Avec Pôle emploi, sois belle et vends-toi !

relooking

 

 "côté quartiers"  8 mars 2011

 

Des ateliers "relooking" pour les femmes au chômage ? C'est l'idée lancée par l'organisme public et une fondation privée pour les aider à retrouver du travail. Une opération de communication à bas coût, fondée sur des principes idéologiques douteux, entre séducation et culpabilisation.

« Eh bien voilà, avec cette journée, vous n’avez plus d’excuses ! », lance Christine Salaün, présidente de la fondation Ereel. Face à elle, dix femmes au chômage inscrites à Pôle Emploi l’écoutent avec attention. Jusqu’à cette journée du mardi 22 février, ces femmes auraient-elles cherché des excuses pour ne pas retrouver du travail ? Auraient-elles même volontairement négligé leur apparence au point de se voir exclues du monde du travail ?

Depuis janvier 2011, le Pôle Emploi Ile-de-France, en partenariat avec le Fonds de dotation Ereel, propose aux femmes « demandeuses d'emploi de longue durée, bénéficiaires du RSA, qui ont de faibles revenus ou qui sont en situation de handicap » de participer à un atelier « relooking ». Une journée pour « apprendre à se présenter, à s'exprimer devant un futur employeur mais aussi savoir convaincre sans stress et avoir confiance en soi ». Tout un programme déroulé à l’école internationale d’esthétique parfumerie Régine Ferrer, rue du Faubourg Saint-Honoré, où s’est tenue la deuxième édition. Dans l’ambiance feutrée d’un salon de coiffure, elles sont dix femmes au chômage et presque autant de journalistes. Il y a aussi l’équipe bénévole : deux jeunes apprenties maquilleuses, une styliste, un coiffeur, une spécialiste manucure, Christine Salaün de la fondation Ereel et Régine Ferrer, directrice de l’école. Sélectionnées et choisies à condition d’accepter de se prêter au jeu des médias, les dix femmes sont donc là pour  augmenter leur chance de trouver du travail.

La plupart sont assistantes, opératrices, secrétaires. Toutes au chômage depuis au moins deux ans et âgées de quarante ans et plus. Pendant la journée, elles vont écouter sagement les conseils de professionnels, les « coachs beauté » : soin de la peau, (« bien préparer sa peau avant le maquillage »), maquillage (« mise en beauté pour un entretien »), mains et ongles (« l’importance des mains pendant un entretien »), coiffure et enfin atelier « image de soi » pour « savoir quelle couleur choisir pour mettre en valeur son teint et ses cheveux ». L’image, c’est donc là que tout se joue ? « Pôle Emploi mène une campagne pour mieux communiquer avec son image et son C.V. A compétence égale, on sait que le stress joue énormément dans un entretien d’embauche», justifie Anne-Laure Germond pour le Pôle Emploi. « La première image, c’est celle que l’employeur garde en tête. Il vaut mieux privilégier une apparence qui cadre. Une erreur de jean, de maquillage trop chargé peut être fatale », ajoute Christine Salaün. Voilà, on y est. Les femmes qui sont au chômage doivent jouer la carte du charme. C’est à elle de faire un effort, c’est à elle de plaire. Une manière de réduire le rapport des femmes au travail à un jeu de séduction et de gommer deux enjeux essentiels (jamais évoqués pendant la journée) : les compétences de ces femmes et un marché du travail en crise.
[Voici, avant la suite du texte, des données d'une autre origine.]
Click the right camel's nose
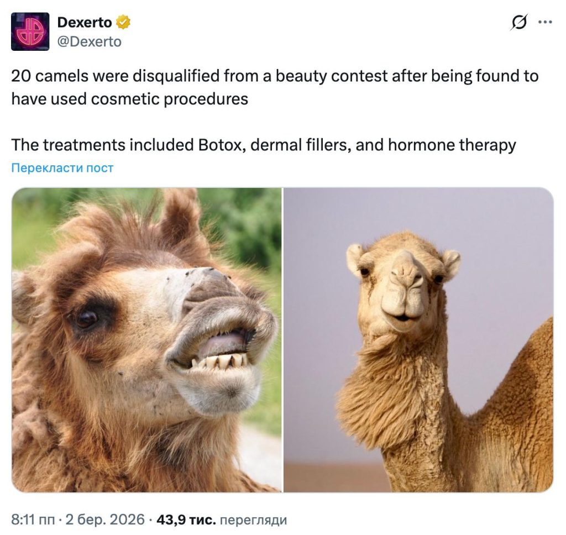click(406, 271)
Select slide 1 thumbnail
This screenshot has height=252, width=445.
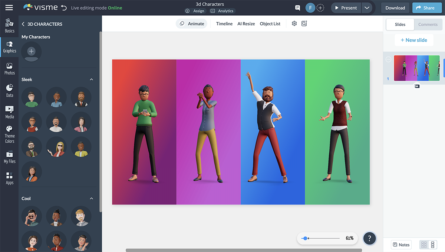(416, 68)
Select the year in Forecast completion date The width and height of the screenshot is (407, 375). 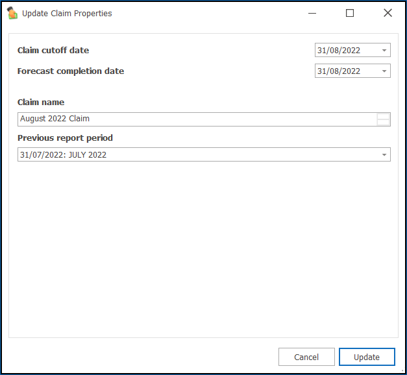coord(351,71)
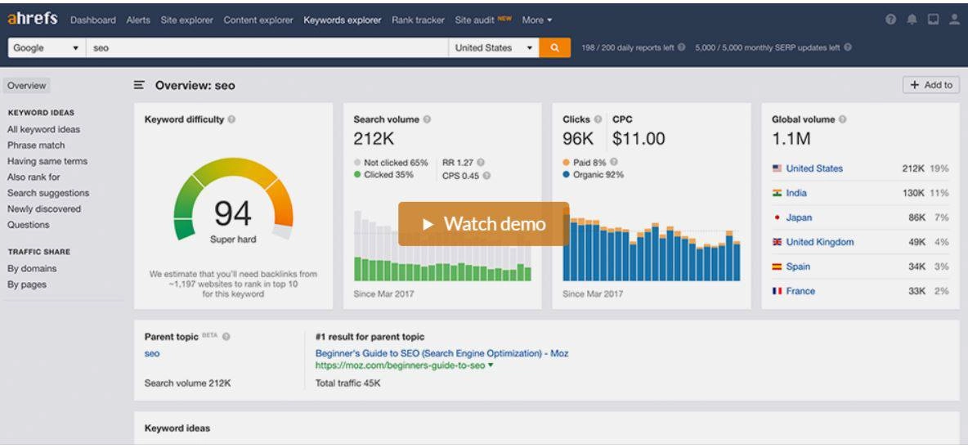Click the Add to button
The image size is (968, 448).
click(931, 85)
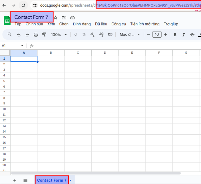Open the Contact Form 7 sheet tab arrow
The height and width of the screenshot is (184, 201).
(71, 180)
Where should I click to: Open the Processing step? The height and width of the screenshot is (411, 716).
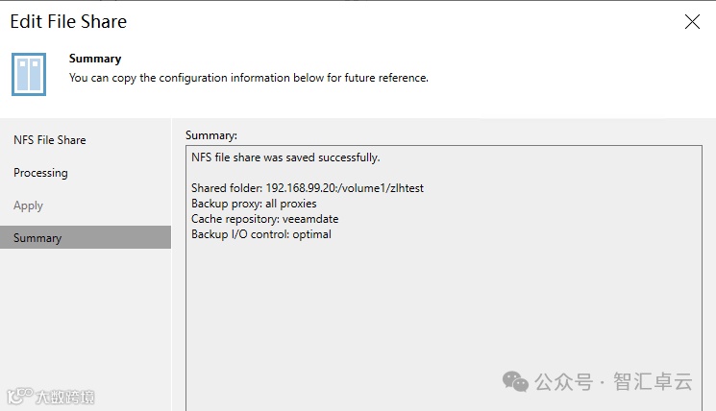(x=40, y=173)
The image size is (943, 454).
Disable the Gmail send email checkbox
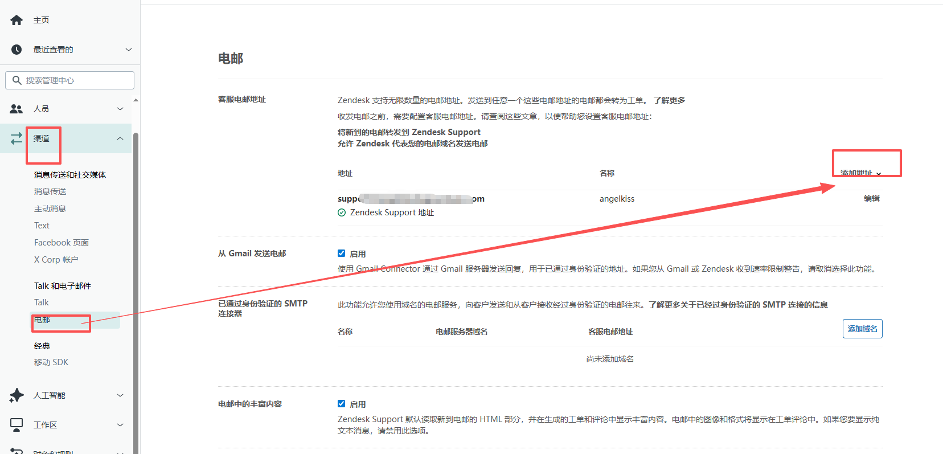click(342, 253)
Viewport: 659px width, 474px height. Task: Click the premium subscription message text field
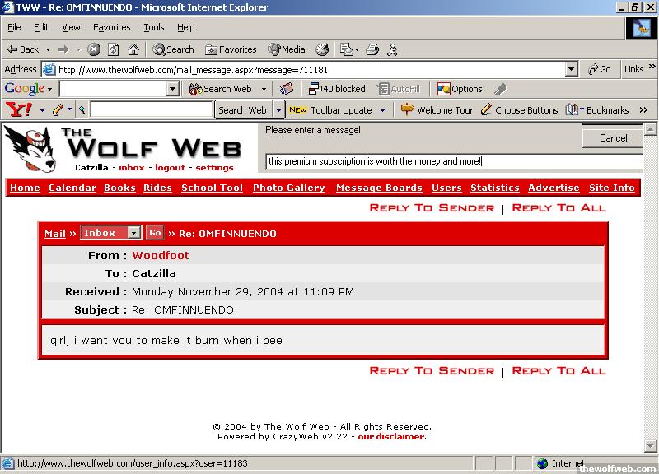click(x=453, y=161)
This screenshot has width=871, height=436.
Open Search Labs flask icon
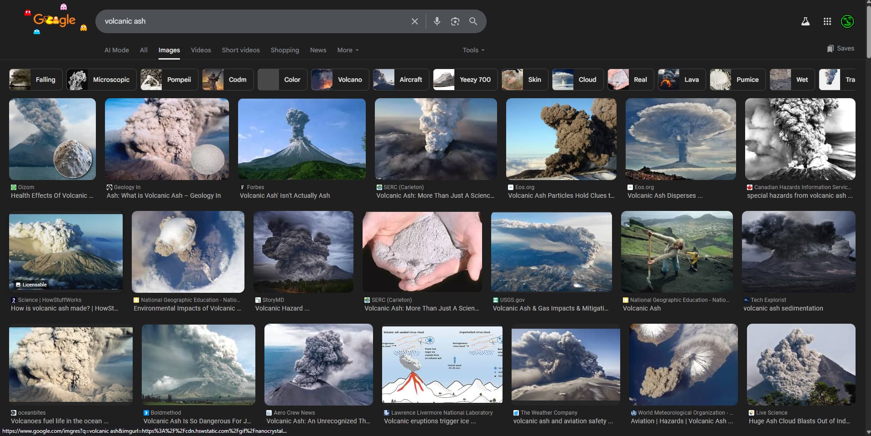(x=805, y=21)
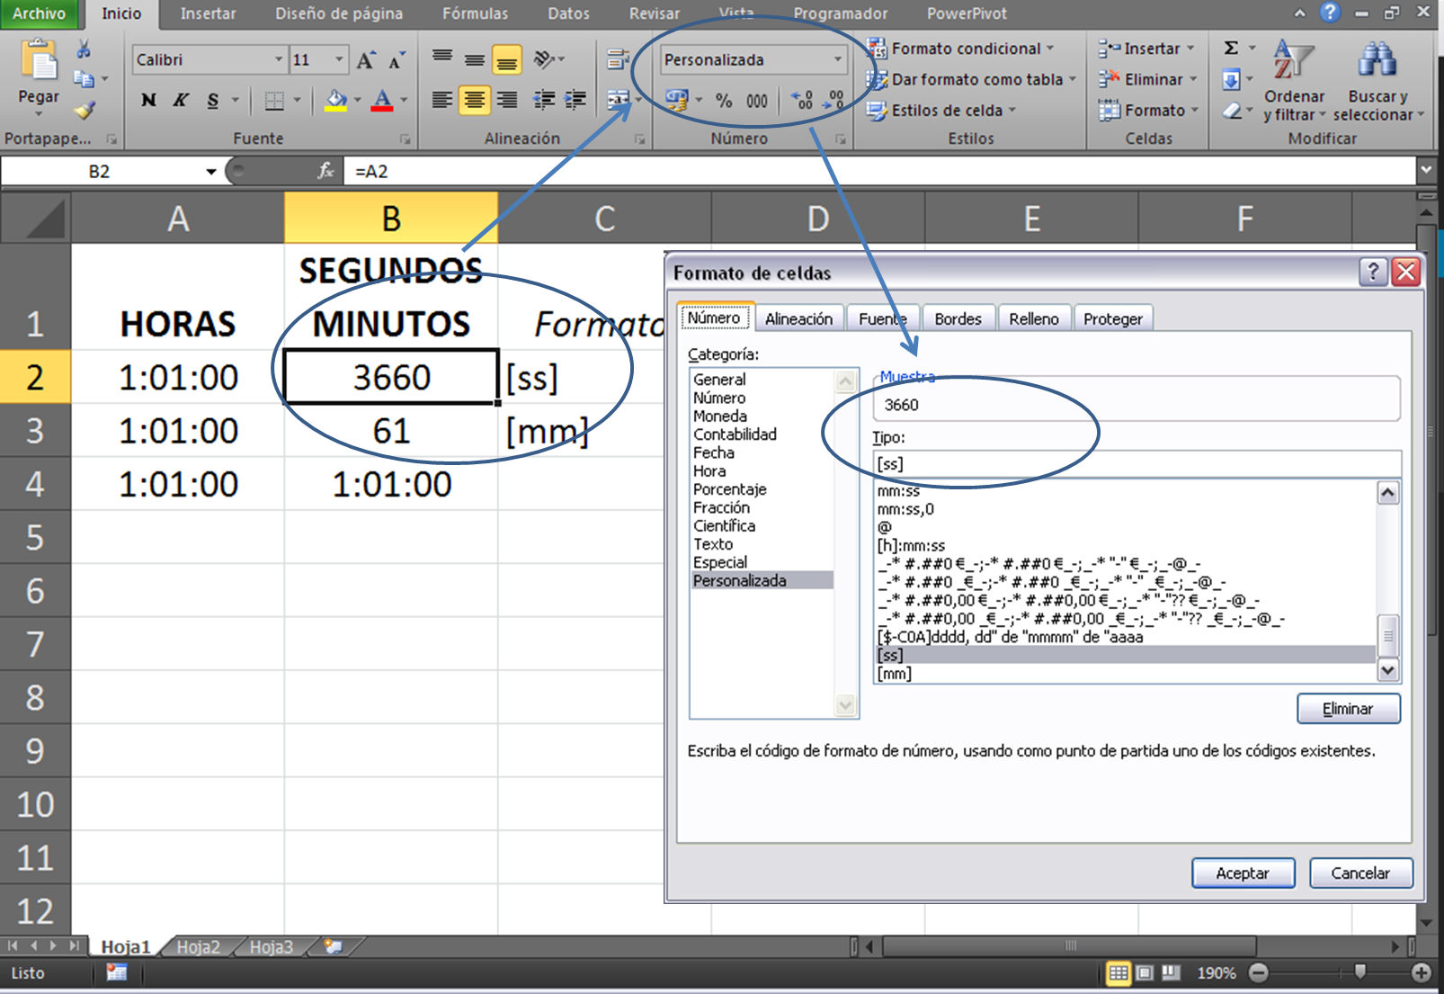Toggle bold N formatting
Viewport: 1444px width, 994px height.
(x=148, y=101)
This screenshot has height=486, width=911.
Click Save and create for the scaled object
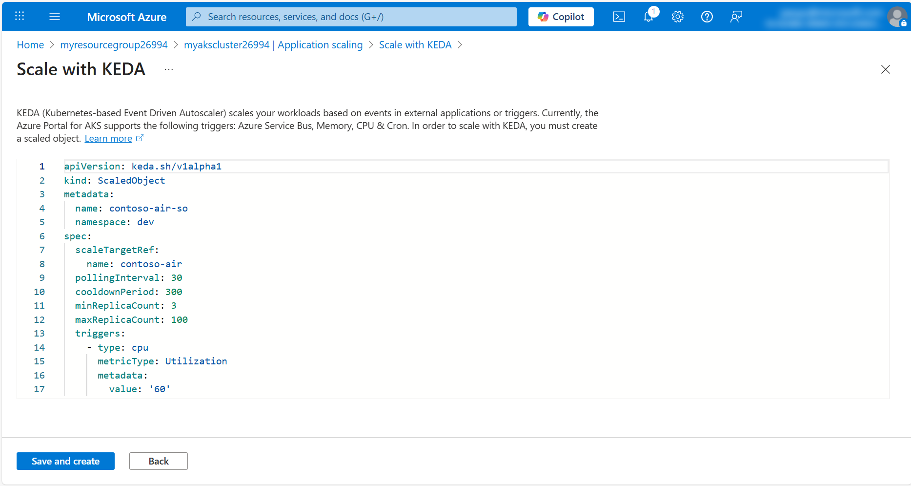[65, 461]
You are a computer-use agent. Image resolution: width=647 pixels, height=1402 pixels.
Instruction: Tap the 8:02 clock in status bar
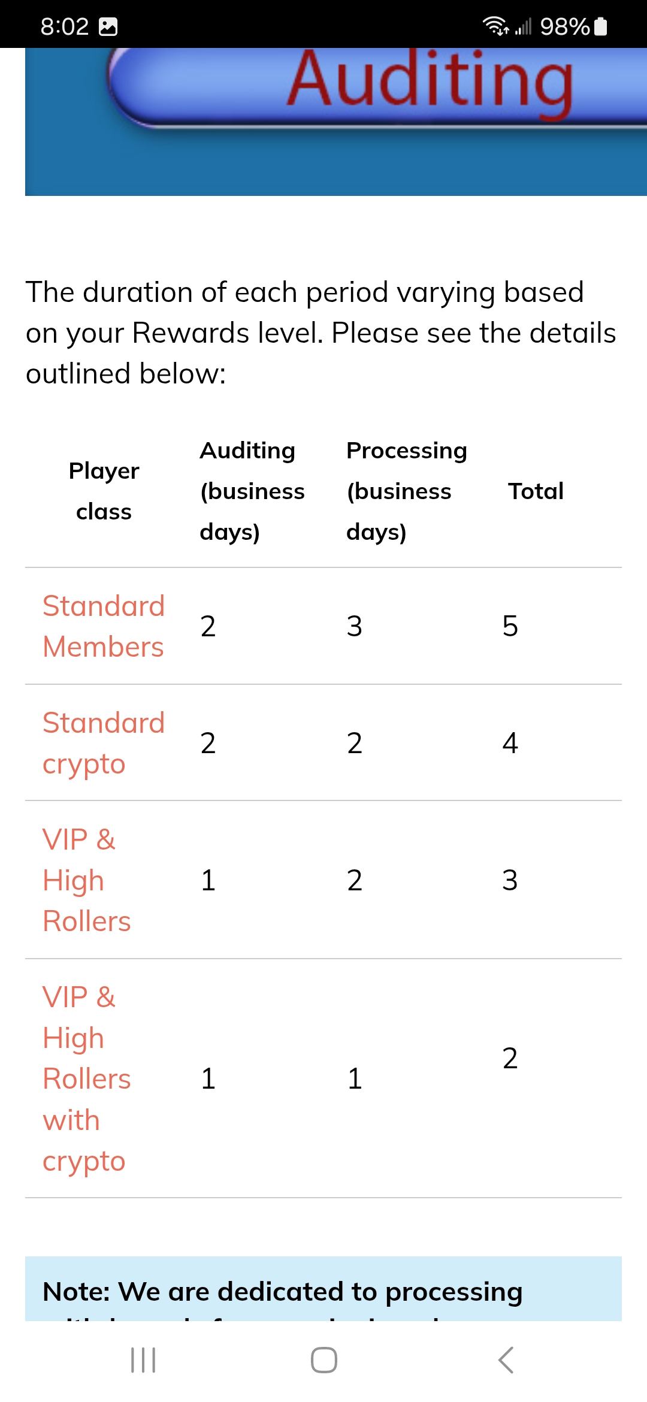point(64,26)
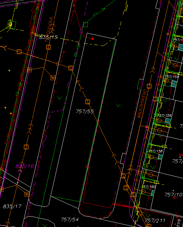183x227 pixels.
Task: Select the large red filled node point
Action: [x=93, y=39]
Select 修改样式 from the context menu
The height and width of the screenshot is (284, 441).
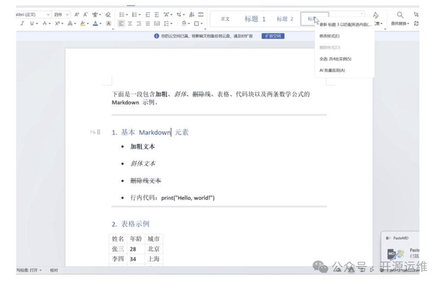pos(330,36)
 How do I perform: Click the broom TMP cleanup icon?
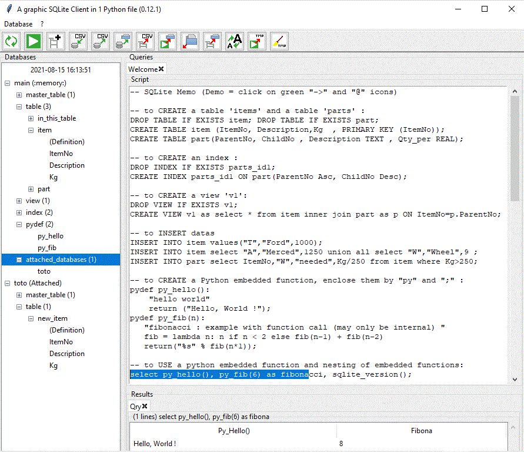pos(279,41)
Membre d’honneur de la fondation Ereel, Régine Ferrer détaille, à travers son implication dans cette action, sa perception des chômeurs : « Quand on est licencié, on a un choc. Le téléphone ne sonne plus. On n’est plus dans la vie. Nous, on est là pour leur faire prendre conscience qu’un employeur accorde beaucoup d’importance au physique et à l’aisance. Si vous êtes bien dans votre peau et que vous avez confiance, vous pouvez donner envie à l’employeur de vous embaucher. Il faut le séduire. C’est comme dans un couple. Quand on n’est pas bien le matin, il faut avoir la fierté de donner la bonne image de soi. Et ce n’est pas toujours la faute des autres. C’est difficile pour tout le monde ». Voilà, sans détour, l’idée de la culpabilisation qui monte. L’idée, qu’au fond, si on se laisse aller, on n’a qu’à s’en prendre à soi-même. La responsabilité individuelle se dessine et, en creux, un rapport de domination admis et inéluctable entre le demandeur d’emploi et le recruteur.

Pendant qu’elle se fait maquiller par une jeune apprentie de l’école Régine Ferrer, Martine répond volontiers aux sollicitations d’un journaliste. « Alors qu’est-ce qui cloche dans votre look ? », demande-t-il brutalement. Martine, la cinquantaine, au chômage depuis 2007 répond : « J’ai découvert d’autres façons de me maquiller. C’est bien parce que c’est vrai qu’on a des baisses de moral mais moi j’ai toujours pris soin de moi. Ce n’est pas nouveau. Je sais bien qu’un entretien, c’est un rapport de séduction ». Carole, 46 ans, mère au foyer cherche du travail depuis un an. « Un atelier relooking ? Je me suis dit pourquoi pas. Même si je le fais déjà naturellement, ça peut apporter un plus. Ca nous met en confiance.» Dans une autre pièce, dédiée au manucure et à la coiffure, Alexandra fait un soin des ongles. L’intervenante lui explique : « Le recruteur regarde les mains. Elles sont le reflet de l’âme. On nous juge par nos mains, par notre personnalité ». Contentes de se faire « chouchouter », Alexandra, Mafalda, Martine ou Malika ne sont pourtant pas dupes. Elles n’imaginent pas trouver du travail, « comme ça, du jour au lendemain », grâce à cet atelier. « C’est un plus, ce n’est pas désagréable, ça va me remotiver, souffle Mafalda, mais je ne suis pas naïve et je sais que ça ne me fera pas avoir du travail plus facilement ».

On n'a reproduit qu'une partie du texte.